> **What the task requires**: Using the records below, transcribe exactly only the lines from the one with "Toggle the thumbs-up like icon" through the end, both included, and drop every picture.

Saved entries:
========
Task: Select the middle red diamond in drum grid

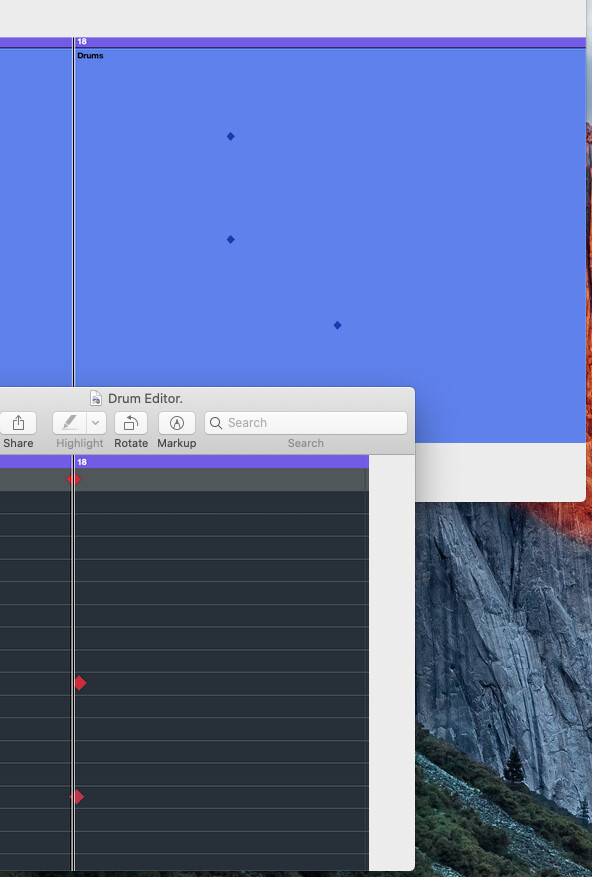Action: coord(80,683)
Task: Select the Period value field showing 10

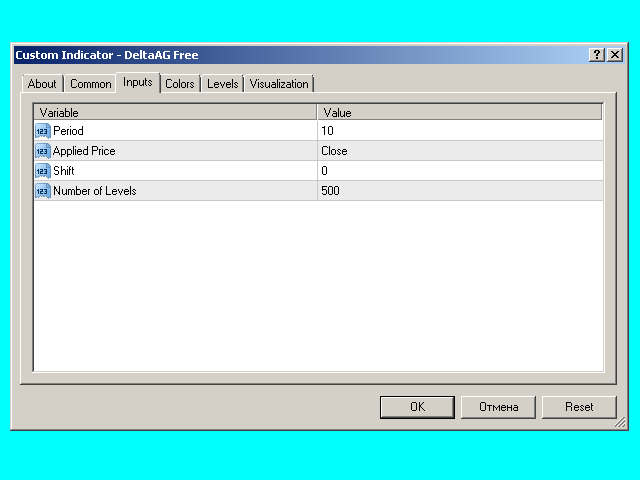Action: 459,131
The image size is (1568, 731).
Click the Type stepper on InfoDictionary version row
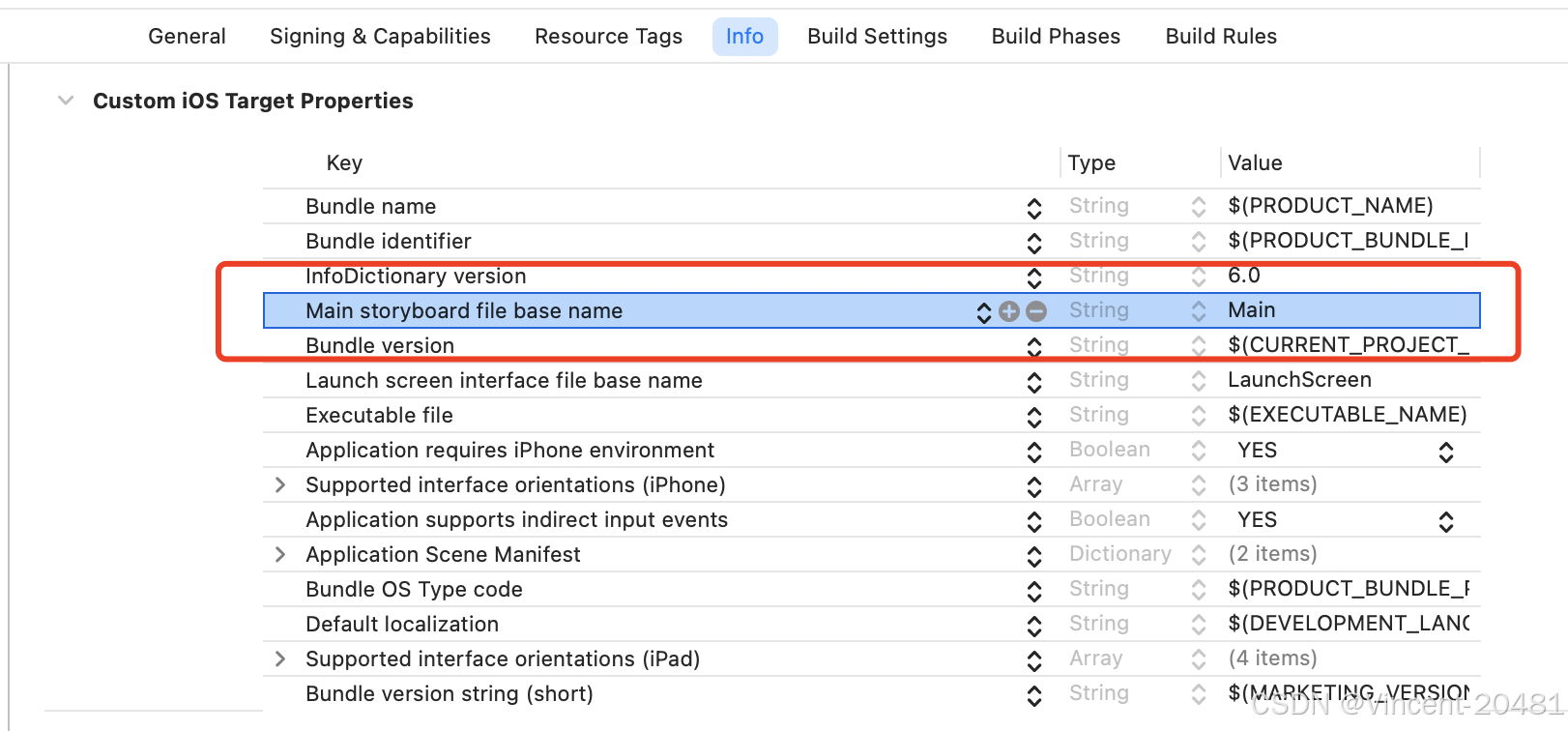[1198, 276]
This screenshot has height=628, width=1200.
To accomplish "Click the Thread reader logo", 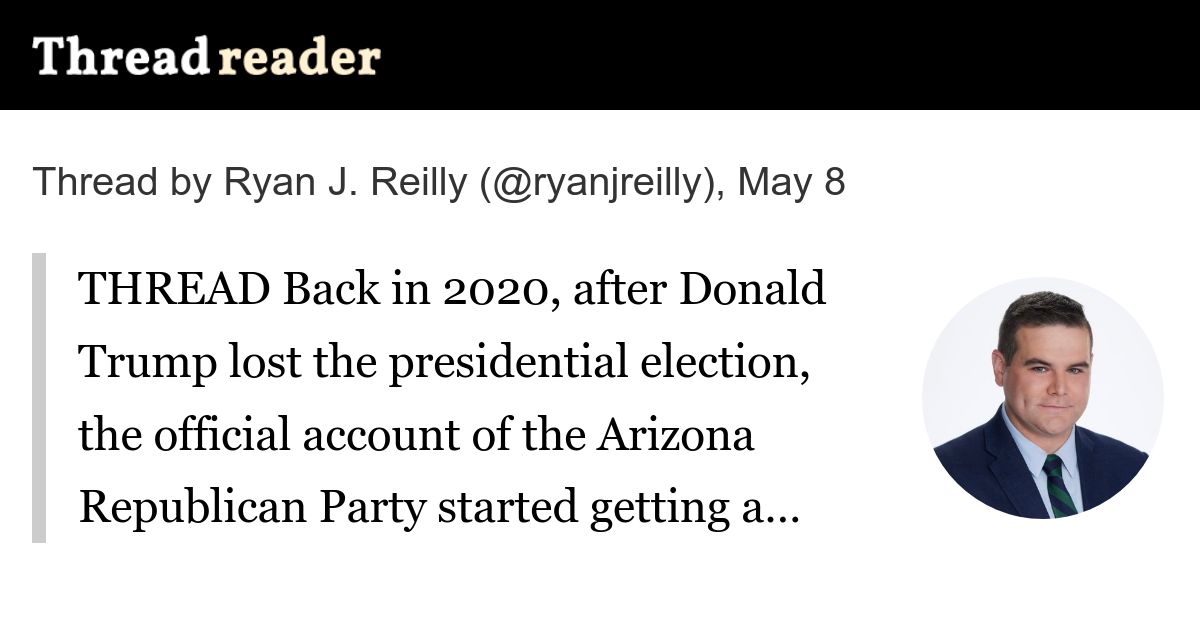I will [206, 57].
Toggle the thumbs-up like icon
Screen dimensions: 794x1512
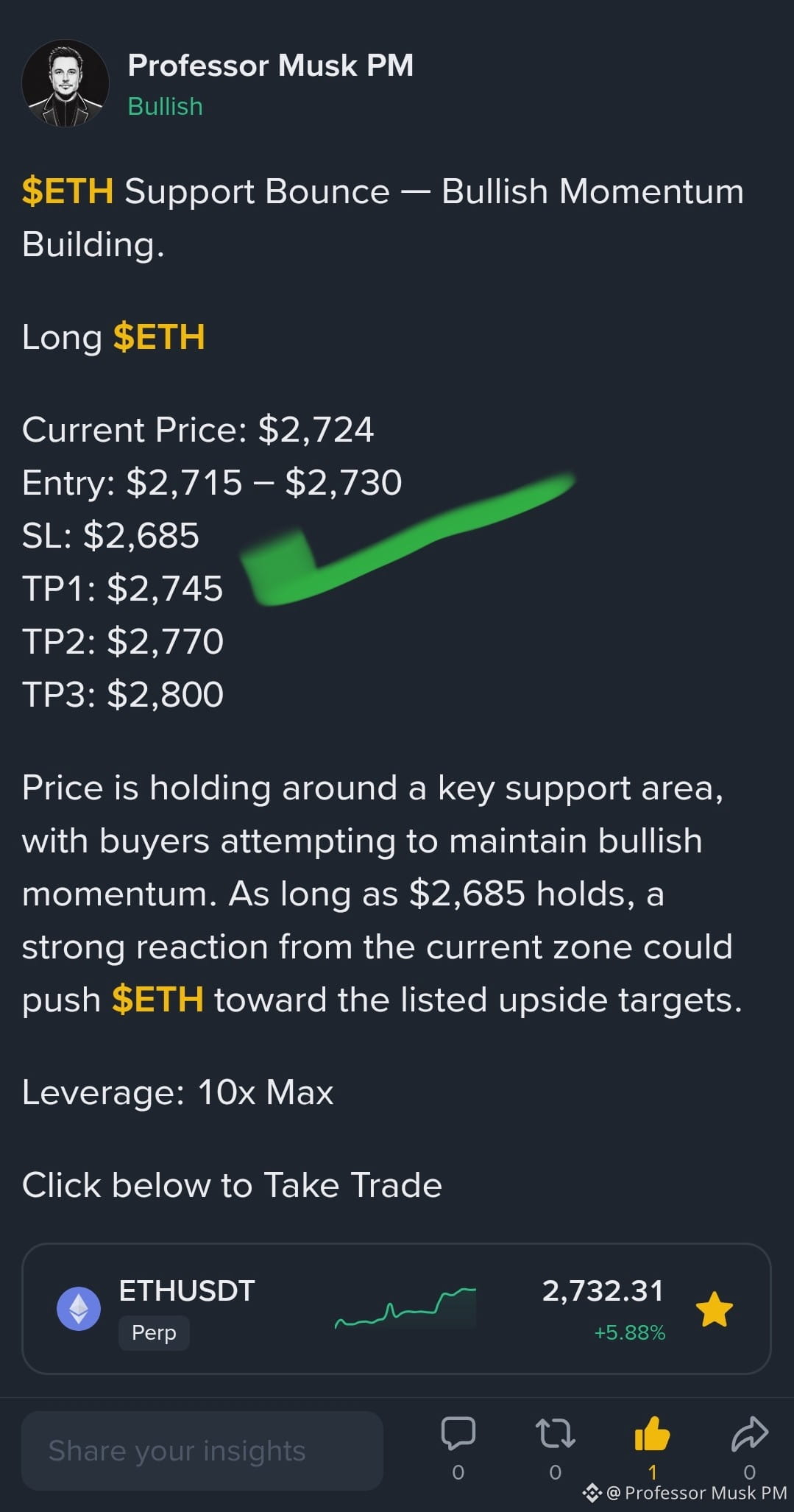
========
> **Reply**:
Toggle the thumbs-up like icon
Screen dimensions: 794x1512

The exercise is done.